# Should he stand by me?



## beanntony (May 1, 2007)

If anyone can offer any advice I would greatly appreciate it. I'm 38 and married to a wonderful man 13 years now. This issue I have has come up several times and I need to know if I am out of line in being upset with him. I have an on again/ off again relationship with my mother, who has always had a bad habit of hanging up on me when she gets mad, manipulating me into feeling guilty over situations/messes she creates in her own life and going for months without speaking to me, until she is happy with life again. I have always dealth with it, and always kept going back for more, until a few months ago. She belted me again and I made peace with the fact that I was done with her, for my own peace of mind now. However, my husband has been over to chat with her a handful of times since she staopped speaking to me, she lives next door. He took over some muchrooms he fried- to share, and gave her the rest of the uncooked ones, then she called him on his cell phone to come start her mower, then she called him again on his way home from work to come share the rest of the mushrooms, and then he took her some more on another day. He has let the dogs run to her house and chatted with her while retrieving them. We have been through this type of thing before when my brother got mad at me for confronting his girlfriend over something she stole from me and my brother refused to speak to me for several months, yet my husband carried on his relationship with him as if nothing happened. I know my husband has a loyalty factor because if anyone ever says a negative word about someone in his family, he is the first to defend them, but when it comes to me, seems either I am childish or he could care less that others treat me badly. Am I being a baby, my mother is the type to really eat this up and I'm sure she is now. I guess I just wish he would stand by me and send the message that its NOT okay when someone treats me badly.  

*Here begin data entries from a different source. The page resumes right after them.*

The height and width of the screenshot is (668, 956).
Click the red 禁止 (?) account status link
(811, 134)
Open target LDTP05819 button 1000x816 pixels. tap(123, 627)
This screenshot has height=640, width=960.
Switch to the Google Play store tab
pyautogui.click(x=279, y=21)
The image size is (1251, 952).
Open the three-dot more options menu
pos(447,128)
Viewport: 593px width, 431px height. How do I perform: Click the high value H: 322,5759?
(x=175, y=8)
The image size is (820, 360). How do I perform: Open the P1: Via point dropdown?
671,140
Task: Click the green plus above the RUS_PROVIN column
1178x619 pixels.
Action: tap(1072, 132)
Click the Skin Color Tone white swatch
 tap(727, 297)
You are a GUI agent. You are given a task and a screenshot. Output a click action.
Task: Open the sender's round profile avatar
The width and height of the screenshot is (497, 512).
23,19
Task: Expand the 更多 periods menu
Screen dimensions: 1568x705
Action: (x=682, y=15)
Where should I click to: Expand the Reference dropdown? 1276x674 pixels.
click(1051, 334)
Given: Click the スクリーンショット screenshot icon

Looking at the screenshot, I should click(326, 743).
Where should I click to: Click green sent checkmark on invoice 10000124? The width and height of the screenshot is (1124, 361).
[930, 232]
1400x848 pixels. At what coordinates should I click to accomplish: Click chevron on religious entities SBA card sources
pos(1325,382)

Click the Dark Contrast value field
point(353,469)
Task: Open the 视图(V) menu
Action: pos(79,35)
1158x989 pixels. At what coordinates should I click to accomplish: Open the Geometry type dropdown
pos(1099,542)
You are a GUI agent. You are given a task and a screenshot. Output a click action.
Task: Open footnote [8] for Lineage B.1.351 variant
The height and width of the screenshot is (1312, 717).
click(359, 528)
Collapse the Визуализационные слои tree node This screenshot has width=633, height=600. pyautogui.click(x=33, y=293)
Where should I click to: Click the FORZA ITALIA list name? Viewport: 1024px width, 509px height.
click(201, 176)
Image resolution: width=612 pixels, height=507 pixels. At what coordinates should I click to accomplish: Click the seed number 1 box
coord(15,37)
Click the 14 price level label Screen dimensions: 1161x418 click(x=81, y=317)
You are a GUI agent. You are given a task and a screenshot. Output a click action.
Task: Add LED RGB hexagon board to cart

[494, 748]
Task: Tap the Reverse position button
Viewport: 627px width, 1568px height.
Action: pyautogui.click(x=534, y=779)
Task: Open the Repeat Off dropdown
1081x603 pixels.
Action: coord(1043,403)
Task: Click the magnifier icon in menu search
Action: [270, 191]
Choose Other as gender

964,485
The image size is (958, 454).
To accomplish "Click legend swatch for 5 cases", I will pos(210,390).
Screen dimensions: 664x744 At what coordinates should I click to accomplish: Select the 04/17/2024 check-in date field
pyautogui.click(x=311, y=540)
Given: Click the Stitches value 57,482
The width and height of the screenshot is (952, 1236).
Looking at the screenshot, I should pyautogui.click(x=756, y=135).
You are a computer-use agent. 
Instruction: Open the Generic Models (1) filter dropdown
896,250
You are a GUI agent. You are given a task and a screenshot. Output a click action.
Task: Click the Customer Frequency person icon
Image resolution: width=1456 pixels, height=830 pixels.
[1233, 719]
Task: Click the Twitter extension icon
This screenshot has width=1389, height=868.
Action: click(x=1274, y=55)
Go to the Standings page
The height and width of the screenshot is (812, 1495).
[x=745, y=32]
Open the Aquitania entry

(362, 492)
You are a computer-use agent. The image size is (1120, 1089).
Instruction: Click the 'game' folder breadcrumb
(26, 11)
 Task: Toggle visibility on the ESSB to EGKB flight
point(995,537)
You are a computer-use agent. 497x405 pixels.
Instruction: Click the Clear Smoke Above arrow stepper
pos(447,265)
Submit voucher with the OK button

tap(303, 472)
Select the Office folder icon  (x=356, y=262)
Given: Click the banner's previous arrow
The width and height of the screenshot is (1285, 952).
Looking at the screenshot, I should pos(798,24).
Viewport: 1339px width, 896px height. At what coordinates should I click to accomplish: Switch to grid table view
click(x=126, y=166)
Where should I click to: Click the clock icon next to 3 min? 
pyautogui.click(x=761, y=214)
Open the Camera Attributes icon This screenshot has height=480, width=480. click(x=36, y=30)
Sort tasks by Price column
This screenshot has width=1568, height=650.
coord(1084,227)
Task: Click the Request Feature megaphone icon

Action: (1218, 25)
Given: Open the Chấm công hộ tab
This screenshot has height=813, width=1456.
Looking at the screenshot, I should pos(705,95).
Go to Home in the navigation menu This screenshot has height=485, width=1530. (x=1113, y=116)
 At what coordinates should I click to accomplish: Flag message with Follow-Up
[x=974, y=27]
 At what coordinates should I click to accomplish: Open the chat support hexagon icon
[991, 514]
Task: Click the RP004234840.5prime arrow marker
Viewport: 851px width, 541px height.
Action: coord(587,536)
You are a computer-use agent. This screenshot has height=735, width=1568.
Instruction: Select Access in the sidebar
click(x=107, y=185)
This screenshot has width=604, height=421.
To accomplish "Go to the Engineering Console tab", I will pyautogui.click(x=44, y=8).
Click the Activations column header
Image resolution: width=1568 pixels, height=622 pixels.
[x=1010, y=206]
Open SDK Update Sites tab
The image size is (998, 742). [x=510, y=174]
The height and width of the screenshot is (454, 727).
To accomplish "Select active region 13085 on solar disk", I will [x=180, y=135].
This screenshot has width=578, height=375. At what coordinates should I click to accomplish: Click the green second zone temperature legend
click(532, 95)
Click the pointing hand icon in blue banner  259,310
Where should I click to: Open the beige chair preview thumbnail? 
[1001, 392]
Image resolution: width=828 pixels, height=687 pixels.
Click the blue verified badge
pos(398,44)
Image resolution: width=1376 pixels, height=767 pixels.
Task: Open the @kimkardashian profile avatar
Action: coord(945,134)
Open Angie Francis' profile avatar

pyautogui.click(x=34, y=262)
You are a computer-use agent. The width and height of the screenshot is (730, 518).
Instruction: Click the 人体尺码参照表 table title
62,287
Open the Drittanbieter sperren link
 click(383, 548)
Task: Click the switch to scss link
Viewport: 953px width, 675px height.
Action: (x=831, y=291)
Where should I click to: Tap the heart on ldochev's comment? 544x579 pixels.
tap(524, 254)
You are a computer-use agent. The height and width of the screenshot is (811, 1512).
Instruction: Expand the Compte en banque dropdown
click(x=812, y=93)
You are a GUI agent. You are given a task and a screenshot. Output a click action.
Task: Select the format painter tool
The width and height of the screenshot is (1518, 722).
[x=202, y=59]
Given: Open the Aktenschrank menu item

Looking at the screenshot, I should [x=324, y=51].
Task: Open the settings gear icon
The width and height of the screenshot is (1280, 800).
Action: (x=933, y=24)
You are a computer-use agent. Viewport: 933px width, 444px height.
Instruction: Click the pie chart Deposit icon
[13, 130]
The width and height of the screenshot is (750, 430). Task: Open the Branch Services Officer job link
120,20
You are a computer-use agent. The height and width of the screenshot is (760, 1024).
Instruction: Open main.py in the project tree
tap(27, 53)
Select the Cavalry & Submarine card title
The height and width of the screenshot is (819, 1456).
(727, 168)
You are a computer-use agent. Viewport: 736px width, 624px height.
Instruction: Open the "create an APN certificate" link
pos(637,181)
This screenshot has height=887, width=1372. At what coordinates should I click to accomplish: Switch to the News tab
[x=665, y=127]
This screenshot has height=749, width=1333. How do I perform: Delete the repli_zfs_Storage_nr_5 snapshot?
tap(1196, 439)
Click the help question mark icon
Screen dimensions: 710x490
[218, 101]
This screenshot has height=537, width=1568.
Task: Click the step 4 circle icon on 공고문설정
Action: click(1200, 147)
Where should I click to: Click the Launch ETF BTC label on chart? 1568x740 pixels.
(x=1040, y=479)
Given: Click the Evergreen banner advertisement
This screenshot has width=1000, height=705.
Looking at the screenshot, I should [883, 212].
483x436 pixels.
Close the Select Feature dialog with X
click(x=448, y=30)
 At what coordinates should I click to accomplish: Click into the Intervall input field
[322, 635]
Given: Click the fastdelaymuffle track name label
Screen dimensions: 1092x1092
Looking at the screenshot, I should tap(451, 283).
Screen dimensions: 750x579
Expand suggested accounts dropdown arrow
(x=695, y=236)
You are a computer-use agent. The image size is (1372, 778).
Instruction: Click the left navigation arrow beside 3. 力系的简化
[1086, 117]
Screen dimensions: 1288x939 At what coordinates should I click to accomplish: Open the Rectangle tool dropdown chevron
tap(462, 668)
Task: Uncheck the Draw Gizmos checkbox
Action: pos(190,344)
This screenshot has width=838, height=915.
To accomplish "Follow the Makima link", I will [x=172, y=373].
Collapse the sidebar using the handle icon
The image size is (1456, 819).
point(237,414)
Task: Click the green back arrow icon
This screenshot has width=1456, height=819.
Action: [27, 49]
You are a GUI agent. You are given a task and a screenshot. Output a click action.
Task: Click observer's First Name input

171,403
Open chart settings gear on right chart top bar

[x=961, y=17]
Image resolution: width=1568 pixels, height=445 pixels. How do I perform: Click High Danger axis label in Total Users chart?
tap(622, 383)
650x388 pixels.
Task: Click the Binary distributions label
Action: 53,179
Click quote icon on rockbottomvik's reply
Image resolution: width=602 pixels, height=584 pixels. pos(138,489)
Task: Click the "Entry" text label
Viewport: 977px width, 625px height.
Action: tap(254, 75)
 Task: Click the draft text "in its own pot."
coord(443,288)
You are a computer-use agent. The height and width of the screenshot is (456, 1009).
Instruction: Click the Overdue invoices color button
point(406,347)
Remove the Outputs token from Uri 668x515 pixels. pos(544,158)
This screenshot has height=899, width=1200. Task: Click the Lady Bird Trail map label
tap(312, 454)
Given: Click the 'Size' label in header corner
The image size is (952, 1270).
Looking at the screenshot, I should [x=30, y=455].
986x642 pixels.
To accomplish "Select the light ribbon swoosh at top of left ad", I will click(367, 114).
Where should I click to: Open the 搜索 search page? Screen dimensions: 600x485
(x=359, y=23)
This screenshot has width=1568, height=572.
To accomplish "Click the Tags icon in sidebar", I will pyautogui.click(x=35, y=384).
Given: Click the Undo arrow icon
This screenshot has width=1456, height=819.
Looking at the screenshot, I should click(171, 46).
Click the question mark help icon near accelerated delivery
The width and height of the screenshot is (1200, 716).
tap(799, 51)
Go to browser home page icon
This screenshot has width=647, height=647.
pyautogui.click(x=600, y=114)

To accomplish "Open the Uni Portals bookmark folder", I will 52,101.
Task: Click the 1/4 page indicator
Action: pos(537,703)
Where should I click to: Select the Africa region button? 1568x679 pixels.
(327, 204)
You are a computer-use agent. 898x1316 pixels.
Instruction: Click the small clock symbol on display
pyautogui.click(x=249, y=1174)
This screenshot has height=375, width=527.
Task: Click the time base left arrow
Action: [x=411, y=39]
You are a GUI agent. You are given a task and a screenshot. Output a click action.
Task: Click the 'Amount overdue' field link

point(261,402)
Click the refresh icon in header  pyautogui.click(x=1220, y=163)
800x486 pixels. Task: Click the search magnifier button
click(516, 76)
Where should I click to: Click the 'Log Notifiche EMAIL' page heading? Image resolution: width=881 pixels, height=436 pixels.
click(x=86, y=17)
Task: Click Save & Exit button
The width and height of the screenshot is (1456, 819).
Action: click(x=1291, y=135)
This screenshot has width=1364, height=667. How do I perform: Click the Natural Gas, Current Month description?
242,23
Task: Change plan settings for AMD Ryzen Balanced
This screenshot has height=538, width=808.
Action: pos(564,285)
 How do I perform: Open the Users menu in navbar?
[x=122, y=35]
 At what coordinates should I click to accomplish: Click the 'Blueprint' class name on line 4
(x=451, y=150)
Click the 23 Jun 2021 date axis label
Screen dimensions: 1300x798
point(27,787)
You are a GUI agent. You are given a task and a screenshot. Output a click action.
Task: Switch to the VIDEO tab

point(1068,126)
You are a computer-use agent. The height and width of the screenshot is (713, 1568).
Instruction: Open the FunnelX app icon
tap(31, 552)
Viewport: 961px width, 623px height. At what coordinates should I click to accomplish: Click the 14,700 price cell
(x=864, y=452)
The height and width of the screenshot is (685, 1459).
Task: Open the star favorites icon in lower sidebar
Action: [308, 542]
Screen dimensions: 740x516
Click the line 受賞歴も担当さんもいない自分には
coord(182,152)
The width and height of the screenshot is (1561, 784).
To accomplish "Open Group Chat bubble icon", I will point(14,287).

Thanks for all of your help and advice
Bean
[email protected]


----------



## angelbaby (Jul 3, 2007)

*stand by me*

I seem to have the same problem with my mother.she wants me around when she needs me,when it benfits her,she manipulates me,makes crazy demands and alot more,even going as far as screaming at me and putting me down.My husband stands by whatever I decide.at times,I will ignore her phone calls and everything and he stands by me.you should have a talk with him and tell him how you are feeling.he's married to you.I can see he wants to get along with her,but he needs to give you support.


----------



## tater03 (Jun 29, 2007)

Could it be possible that he thinks that this is going to blow over like the other times you stated it has happened. I would definently sit him down and let him know that this is the last straw. That you are not going to be doing this back and forth with your Mom anymore and you would appreciate him standing behind you in your decision.


----------



## stevend1961 (Feb 5, 2011)

No you are not wrong for being upset with him , your husband should no matter what the situation leave the relationships with your family to you and your family. 
You are the one that should matter above and beyond all others. The list of priorities goes like this , #1,You and he, #2 your children if you haver them, #3 both of your families. then friends and church friends and then the rest of the world. If he would do this then you wouldnt feel so disrespected by him and thats what you need to tell him.


----------



## EleGirl (Dec 3, 2011)

This thread is from 2007... 7 years old... 

It's a zombie


----------



## FormerSelf (Apr 21, 2013)

stevend1961 said:


> No you are not wrong for being upset with him , your husband should no matter what the situation leave the relationships with your family to you and your family.
> You are the one that should matter above and beyond all others. The list of priorities goes like this , #1,You and he, #2 your children if you haver them, #3 both of your families. then friends and church friends and then the rest of the world. If he would do this then you wouldnt feel so disrespected by him and thats what you need to tell him.


Hey bud, you responded to a 7 year old thread!


----------



## DoF (Mar 27, 2014)

a) talk to your husband and TEACH her about your experience with your mom and the type of person she is. Make sure he gets it!!!!

b) move ASAP 

She doesn't sound like a healthy person to have in life, mother or not.


----------



## Blondilocks (Jul 4, 2013)

How do these old threads get dredged up?


----------



## Coffee Amore (Dec 15, 2011)

Blondilocks said:


> How do these old threads get dredged up?


Someone, usually a newer poster, does a search here for a certain topic. An old thread comes up. They post without looking at the date of the original post.


----------